D-ID offers a Chat API that enables developers to build face-to-face conversational experiences powered by AI. This API connects D-ID's real-time face animation with LLMs such as [GPT-4](/wiki/gpt-4) and [Claude](/wiki/claude_ai), allowing developers to create interactive digital humans that can hold natural conversations. The Chat API supports streaming, meaning the avatar responds in real time rather than requiring pre-rendered video [6].

The API provides several configuration options:

- **Avatar customization**: Developers can specify which presenter or uploaded image to use as the conversational partner
- **Voice selection**: Integration with multiple text-to-speech providers, including ElevenLabs and Azure Speech
- **LLM selection**: Developers can connect the avatar to their preferred language model
- **Knowledge base attachment**: Custom documents and data can be attached to inform the avatar's responses
- **Conversation memory**: The system maintains context across multiple exchanges within a session

### Agents platform

The D-ID Agents platform allows businesses to deploy persistent AI characters that maintain context across conversations, remember previous interactions, and can be trained on company-specific knowledge bases. Made generally available on February 26, 2024, the platform uses RAG to deliver grounded answers with over 90% accuracy in under two seconds, and was upgraded in March 2026 with the diffusion-based V4 Expressive Visual Agents offering sub-0.5-second response latency and up to 4K output [12][14]. These agents are designed for use cases such as customer support, employee training, and interactive educational content. Unlike the Chat API, which is designed for developers, the Agents platform provides a no-code interface for business users to create and manage their digital human deployments.

### Video API

For developers who need to generate talking-head videos programmatically (rather than interactively), D-ID provides a Video API. This API accepts an image, a script or audio file, and configuration parameters, and returns a rendered video. Common use cases include automated video generation pipelines for e-commerce product descriptions, news summaries, and personalized marketing campaigns.

Given records >>
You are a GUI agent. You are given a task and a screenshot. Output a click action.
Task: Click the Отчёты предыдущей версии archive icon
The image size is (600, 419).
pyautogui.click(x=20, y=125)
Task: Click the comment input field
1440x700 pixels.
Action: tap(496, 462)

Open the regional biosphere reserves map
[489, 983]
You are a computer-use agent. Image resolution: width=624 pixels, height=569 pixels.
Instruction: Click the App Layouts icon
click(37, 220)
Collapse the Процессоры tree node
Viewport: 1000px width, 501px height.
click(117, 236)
---
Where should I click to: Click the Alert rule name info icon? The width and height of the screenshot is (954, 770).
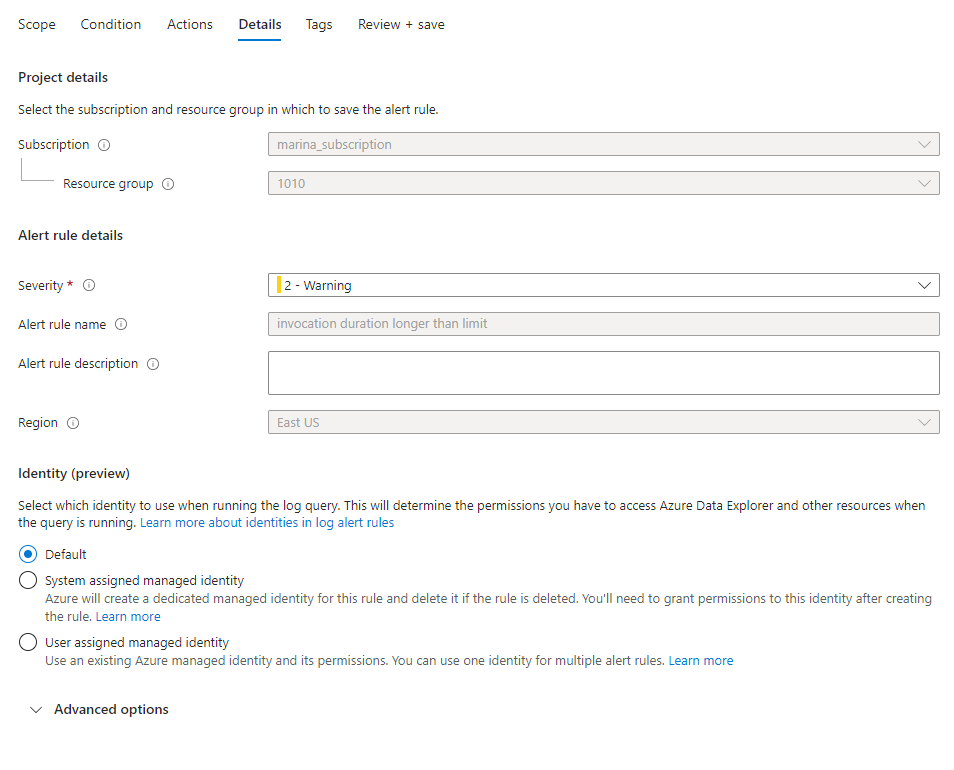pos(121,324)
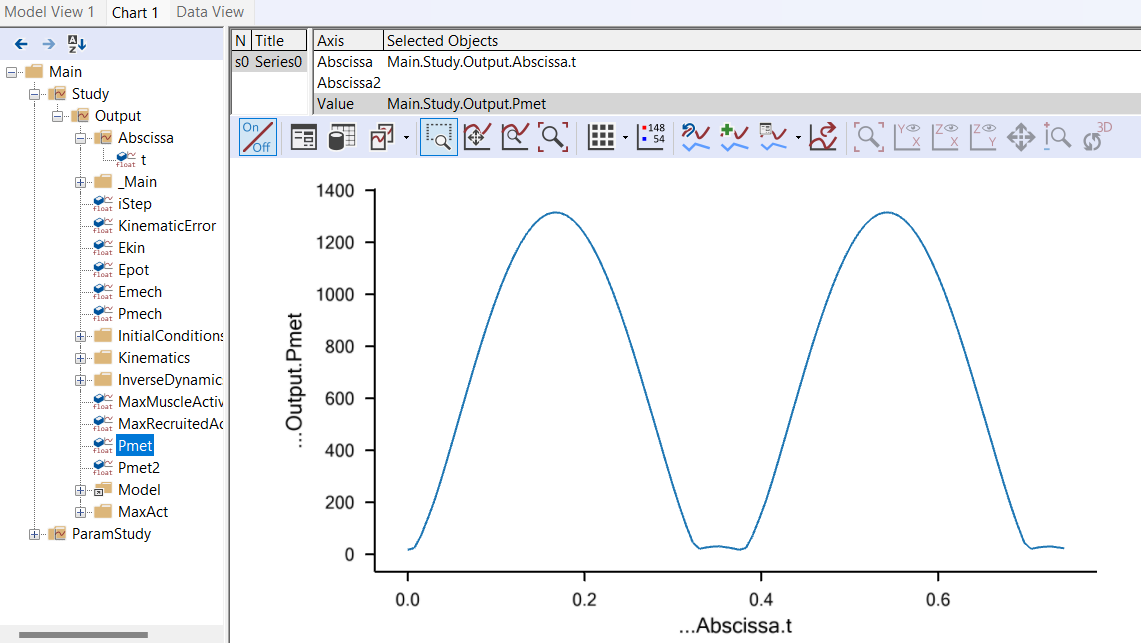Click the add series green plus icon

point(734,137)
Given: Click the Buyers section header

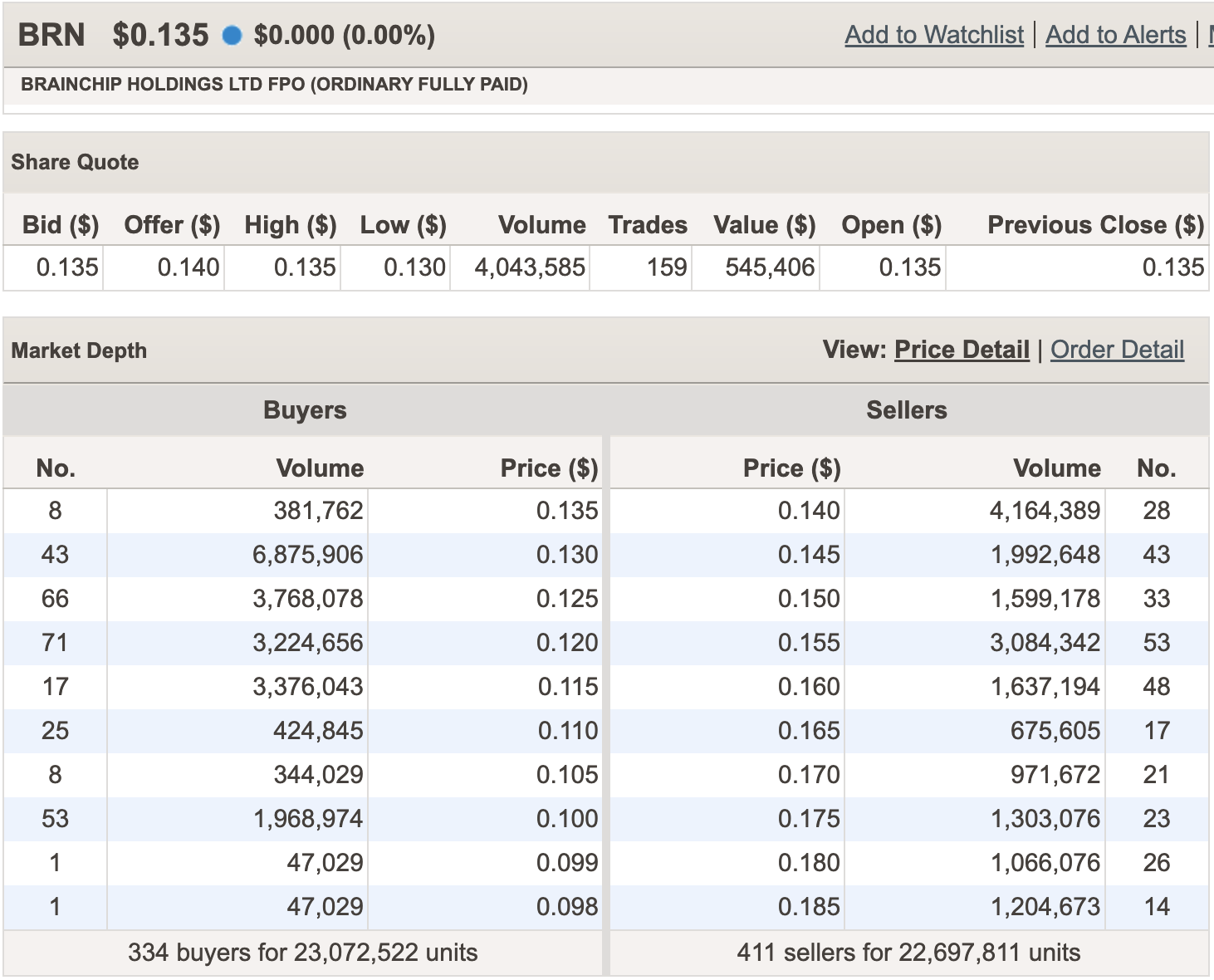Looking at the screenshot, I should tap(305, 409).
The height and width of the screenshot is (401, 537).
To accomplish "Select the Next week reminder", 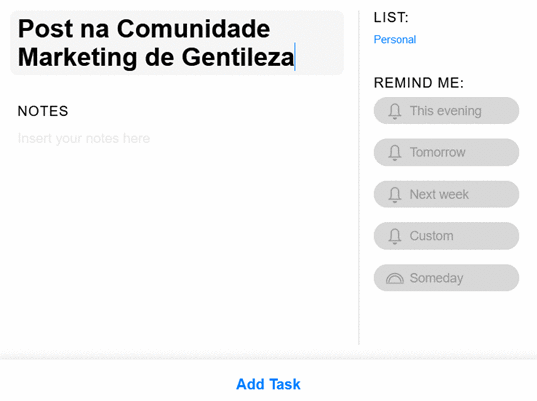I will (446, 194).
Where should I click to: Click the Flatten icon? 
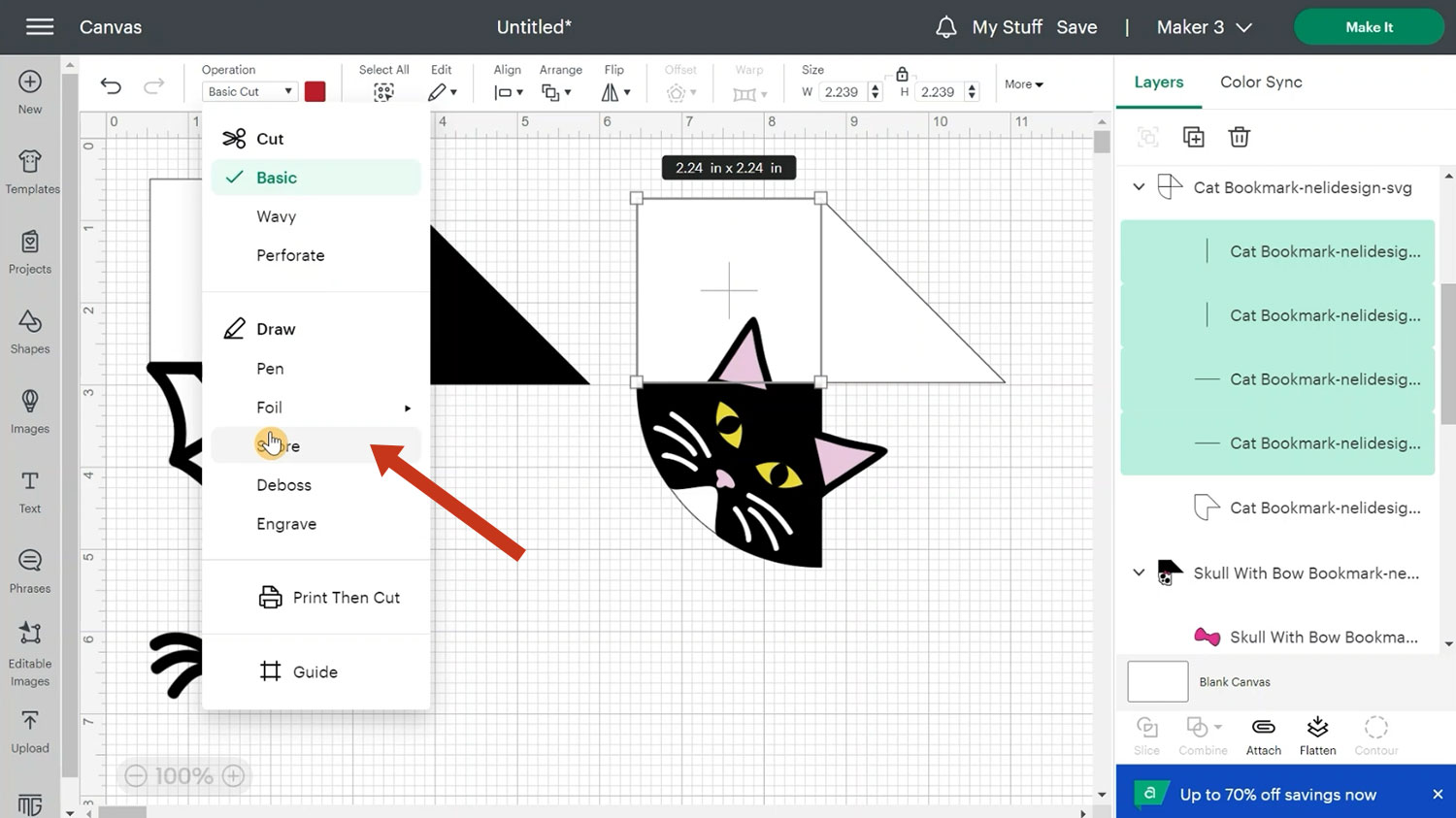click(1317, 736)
==
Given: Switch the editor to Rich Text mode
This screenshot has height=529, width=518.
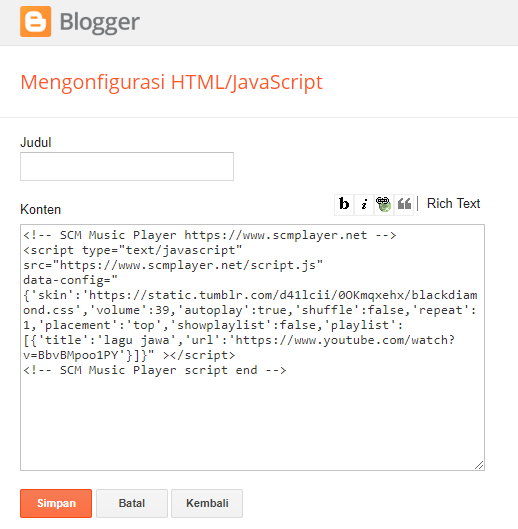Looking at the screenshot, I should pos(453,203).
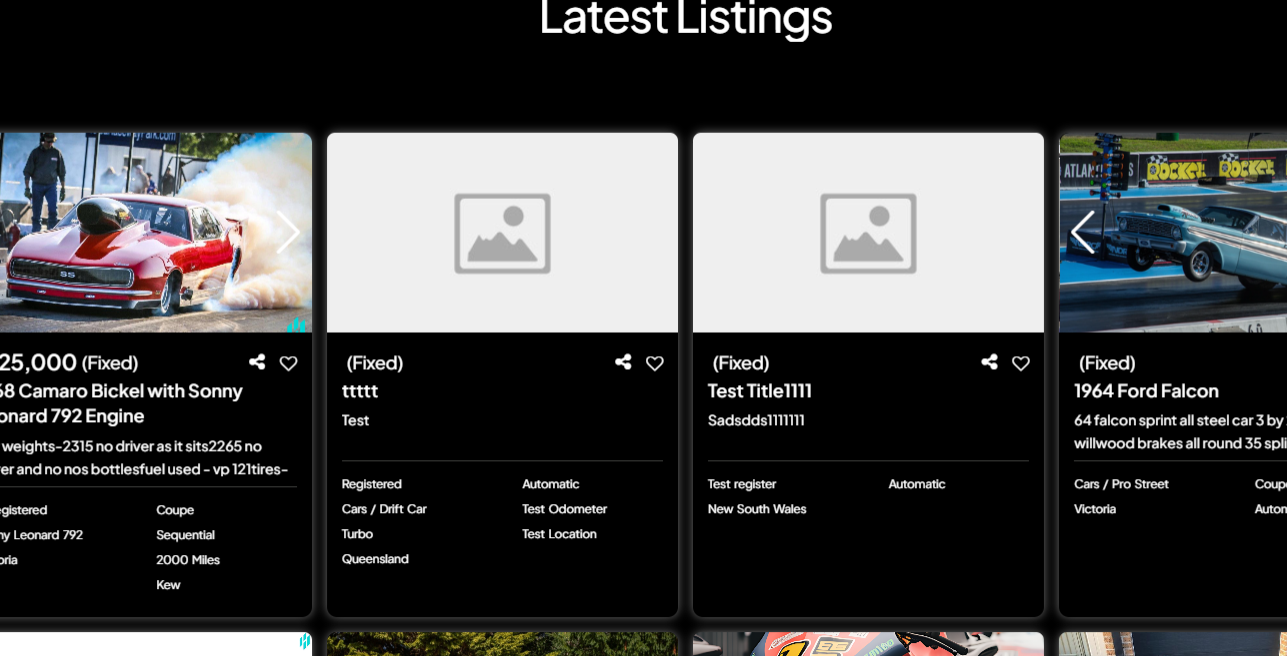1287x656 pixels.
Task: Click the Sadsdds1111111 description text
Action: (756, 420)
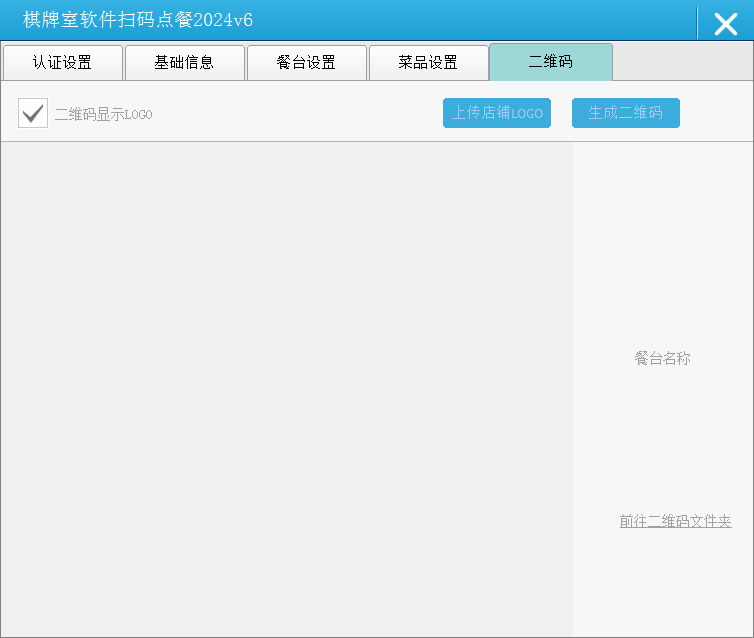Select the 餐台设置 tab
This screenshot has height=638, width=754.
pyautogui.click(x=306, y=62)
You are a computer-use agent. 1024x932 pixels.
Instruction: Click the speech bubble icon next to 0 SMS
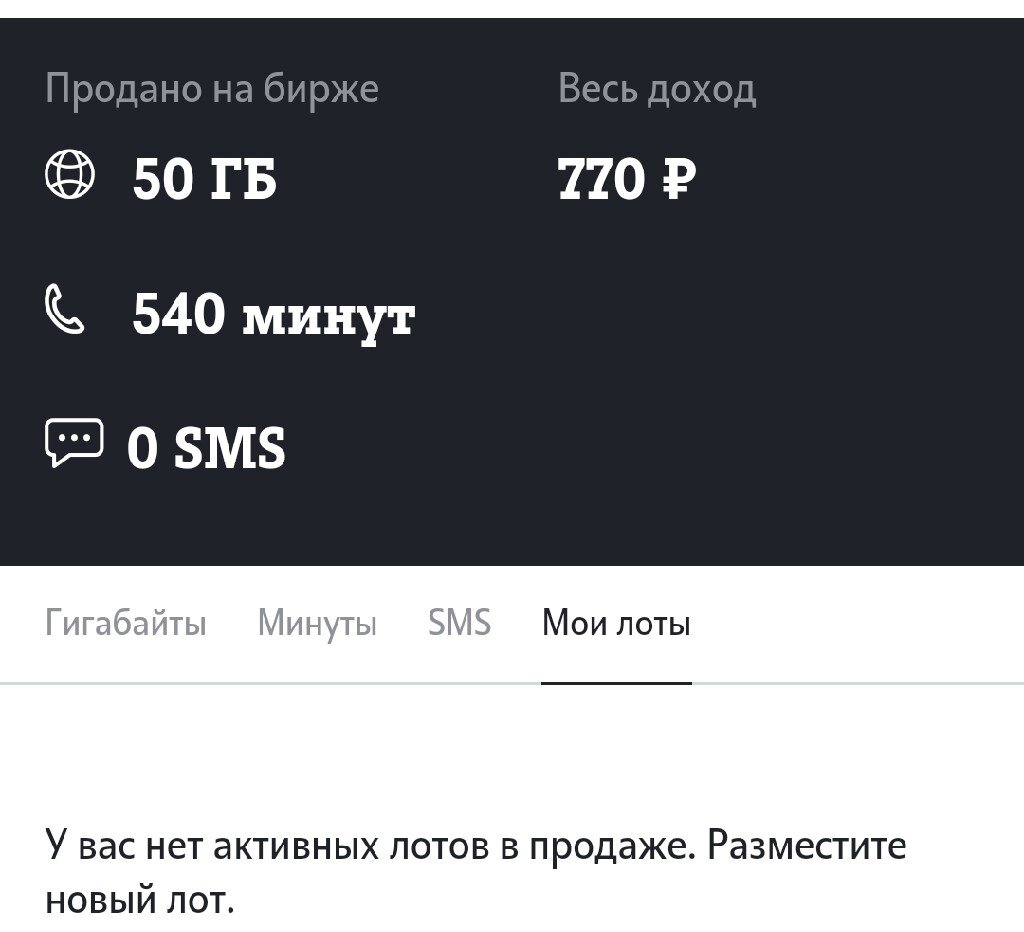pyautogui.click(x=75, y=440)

Required action 1 >>
In the D-ID text, shorten the paragraph that begins "The D-ID Agents platform allows businesses" into a bulleted list that keeps its main facts.
Required action 2 >>
List every configuration option the D-ID text gives for the Chat API.
Required action 3 >>
From the D-ID text, copy word for word the passage that begins at the words "### Video API" and stops after the words "personalized marketing campaigns.".

Written response 1 >>
- Lets businesses deploy persistent AI characters that keep context across conversations, remember past interactions, and can be trained on company-specific knowledge bases
- Made generally available on February 26, 2024
- Uses RAG to give grounded answers with over 90% accuracy in under two seconds
- Upgraded in March 2026 with diffusion-based V4 Expressive Visual Agents: response latency under 0.5 seconds and output up to 4K
- Built for customer support, employee training, and interactive educational content
- Offers a no-code interface for business users, unlike the developer-focused Chat API

Written response 2 >>
- Avatar customization
- Voice selection
- LLM selection
- Knowledge base attachment
- Conversation memory

Written response 3 >>
### Video API

For developers who need to generate talking-head videos programmatically (rather than interactively), D-ID provides a Video API. This API accepts an image, a script or audio file, and configuration parameters, and returns a rendered video. Common use cases include automated video generation pipelines for e-commerce product descriptions, news summaries, and personalized marketing campaigns.